The Rule That Matters Most: Substantial Gainful Activity (SGA)

When it comes to earned income from work, SSDI has one primary threshold to understand: Substantial Gainful Activity (SGA).

The SSA uses SGA to measure whether your work activity is significant enough to suggest you're no longer disabled under their definition. If your gross monthly earnings from work exceed the SGA limit, the SSA may determine you're no longer eligible for benefits — regardless of your medical condition.

💡 SGA thresholds adjust each year. In 2024, the standard SGA limit is $1,550/month for non-blind recipients and $2,590/month for statutorily blind recipients. These figures change annually with wage inflation.

Earning below SGA while on SSDI is generally permitted. Earning above it can trigger a review of your continued eligibility.

Work Incentives That Create Some Breathing Room

The SSA doesn't immediately cut off benefits the moment you start working. Several built-in work incentives give SSDI recipients room to test their ability to work:

Trial Work Period (TWP)

You're allowed 9 months (within a rolling 60-month window) to test your ability to work at any earnings level without losing your SSDI benefit. During these 9 trial months, your benefit continues regardless of how much you earn.

A trial work month is triggered when your monthly earnings exceed a set threshold — $1,110/month in 2024 — though this figure also adjusts annually.

Extended Period of Eligibility (EPE)

After your Trial Work Period ends, you enter a 36-month Extended Period of Eligibility. During this window, your benefit is reinstated automatically in any month your earnings fall below SGA. This protects you if a work attempt doesn't succeed.

Impairment-Related Work Expenses (IRWEs)

Certain disability-related costs you pay out of pocket — such as medications, assistive devices, or transportation needed specifically because of your condition — may be deducted from your gross earnings when the SSA calculates whether you've exceeded SGA. This can make a real difference for recipients whose work comes with significant medical costs.

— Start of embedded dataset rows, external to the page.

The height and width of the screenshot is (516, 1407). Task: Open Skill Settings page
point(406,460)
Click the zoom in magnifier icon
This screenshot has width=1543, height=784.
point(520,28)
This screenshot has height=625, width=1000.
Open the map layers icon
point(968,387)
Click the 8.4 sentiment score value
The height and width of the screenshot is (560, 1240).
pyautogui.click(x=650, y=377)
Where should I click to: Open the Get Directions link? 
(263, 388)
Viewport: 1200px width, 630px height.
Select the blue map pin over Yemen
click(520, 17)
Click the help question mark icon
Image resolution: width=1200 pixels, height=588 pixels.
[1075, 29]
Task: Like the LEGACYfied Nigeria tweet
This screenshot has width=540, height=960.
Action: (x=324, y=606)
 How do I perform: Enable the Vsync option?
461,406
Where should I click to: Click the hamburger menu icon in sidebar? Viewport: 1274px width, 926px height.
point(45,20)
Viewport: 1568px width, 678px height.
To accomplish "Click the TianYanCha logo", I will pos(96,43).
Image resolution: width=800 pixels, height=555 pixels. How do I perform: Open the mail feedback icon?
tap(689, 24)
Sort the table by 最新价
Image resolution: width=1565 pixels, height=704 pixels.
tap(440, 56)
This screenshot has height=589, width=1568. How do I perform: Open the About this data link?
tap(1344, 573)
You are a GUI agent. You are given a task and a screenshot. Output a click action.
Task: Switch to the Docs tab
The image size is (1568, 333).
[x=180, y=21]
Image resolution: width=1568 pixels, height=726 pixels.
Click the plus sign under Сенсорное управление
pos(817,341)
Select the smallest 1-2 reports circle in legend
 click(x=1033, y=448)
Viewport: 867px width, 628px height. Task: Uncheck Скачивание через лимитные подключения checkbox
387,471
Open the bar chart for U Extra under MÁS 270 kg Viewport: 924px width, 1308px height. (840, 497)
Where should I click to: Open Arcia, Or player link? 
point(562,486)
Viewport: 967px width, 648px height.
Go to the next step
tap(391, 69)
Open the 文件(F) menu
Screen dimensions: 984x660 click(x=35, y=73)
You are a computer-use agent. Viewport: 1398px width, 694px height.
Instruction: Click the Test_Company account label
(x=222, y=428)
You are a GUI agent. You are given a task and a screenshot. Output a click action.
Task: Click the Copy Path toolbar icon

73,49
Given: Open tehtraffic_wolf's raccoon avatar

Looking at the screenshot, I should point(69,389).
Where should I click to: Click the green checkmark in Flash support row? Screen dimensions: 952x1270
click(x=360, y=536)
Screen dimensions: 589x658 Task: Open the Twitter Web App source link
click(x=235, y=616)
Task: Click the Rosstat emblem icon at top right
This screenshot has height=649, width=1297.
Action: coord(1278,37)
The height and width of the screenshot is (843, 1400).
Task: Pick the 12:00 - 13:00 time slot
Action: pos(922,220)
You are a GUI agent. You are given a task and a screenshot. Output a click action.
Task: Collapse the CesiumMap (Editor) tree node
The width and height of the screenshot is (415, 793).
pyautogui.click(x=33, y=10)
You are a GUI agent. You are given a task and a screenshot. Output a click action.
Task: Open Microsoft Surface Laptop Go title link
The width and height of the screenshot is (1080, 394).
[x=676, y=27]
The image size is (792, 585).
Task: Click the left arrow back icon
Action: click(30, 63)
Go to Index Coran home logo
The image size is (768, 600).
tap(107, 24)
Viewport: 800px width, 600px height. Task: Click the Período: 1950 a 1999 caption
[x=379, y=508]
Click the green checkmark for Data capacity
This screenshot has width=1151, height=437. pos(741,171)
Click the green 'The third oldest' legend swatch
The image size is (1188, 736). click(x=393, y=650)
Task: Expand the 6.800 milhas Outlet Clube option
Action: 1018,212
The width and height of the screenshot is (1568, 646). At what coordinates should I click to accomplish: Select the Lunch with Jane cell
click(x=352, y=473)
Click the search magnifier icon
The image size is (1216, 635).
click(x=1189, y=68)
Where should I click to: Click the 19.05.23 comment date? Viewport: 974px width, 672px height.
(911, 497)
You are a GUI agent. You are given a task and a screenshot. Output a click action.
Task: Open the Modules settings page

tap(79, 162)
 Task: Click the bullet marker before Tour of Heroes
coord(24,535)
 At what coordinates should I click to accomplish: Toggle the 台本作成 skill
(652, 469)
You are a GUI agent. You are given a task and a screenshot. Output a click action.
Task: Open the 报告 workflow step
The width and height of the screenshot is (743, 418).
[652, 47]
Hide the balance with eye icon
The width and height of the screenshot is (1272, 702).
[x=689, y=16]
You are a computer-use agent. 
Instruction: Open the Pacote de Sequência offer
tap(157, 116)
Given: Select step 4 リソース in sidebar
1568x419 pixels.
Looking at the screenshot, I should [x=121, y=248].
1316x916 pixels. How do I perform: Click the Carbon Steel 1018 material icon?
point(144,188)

How Different Types of Additional Income Play Out

Income TypeAffects SSDI?Notes
Part-time wagesYes, if above SGATrial Work Period and IRWEs may apply
Self-employment incomeYesCalculated differently; SSA looks at net earnings and work activity
Spouse's incomeNoSSDI is not means-tested
Rental income (passive)Generally noMust be truly passive; active landlord work may count
Investment/dividend incomeNoUnearned income doesn't affect SSDI
VA disability benefitsNoCan receive both
Workers' compensationSometimesMay trigger an offset that reduces SSDI
Public disability benefitsSometimesCertain state/local disability payments can reduce SSDI via offset rules

Workers' compensation and certain public disability benefits are worth flagging specifically. Unlike investment income, these can trigger an SSA offset, which may reduce your monthly SSDI payment if your combined income from these sources exceeds 80% of your pre-disability earnings. This is a commonly misunderstood area.

The Ticket to Work Program

The SSA also operates the Ticket to Work program, a voluntary program designed to support SSDI recipients who want to return to work. Participants gain access to employment services and, in some cases, extended protection from medical Continuing Disability Reviews (CDRs) while making a good-faith effort to work. It's one of the more underutilized tools available to people who want to explore earning additional income without immediately jeopardizing their benefits.

What Shapes Your Specific Outcome 🔍

How additional income affects your SSDI depends on a mix of factors that vary from person to person:

  • Whether your income is earned or unearned
  • Your current benefit status (in a Trial Work Period, EPE, or standard payment status)
  • Whether you're also receiving SSI alongside SSDI
  • Your specific disability and whether it affects the type or amount of work you can do
  • Whether workers' compensation or other public benefits are in play
  • How the SSA characterizes your self-employment activity

Two recipients with the same monthly earnings can be in very different situations depending on where they are in their benefit timeline and what other income sources are involved. The program rules create a framework — but the outcomes aren't uniform across claimants.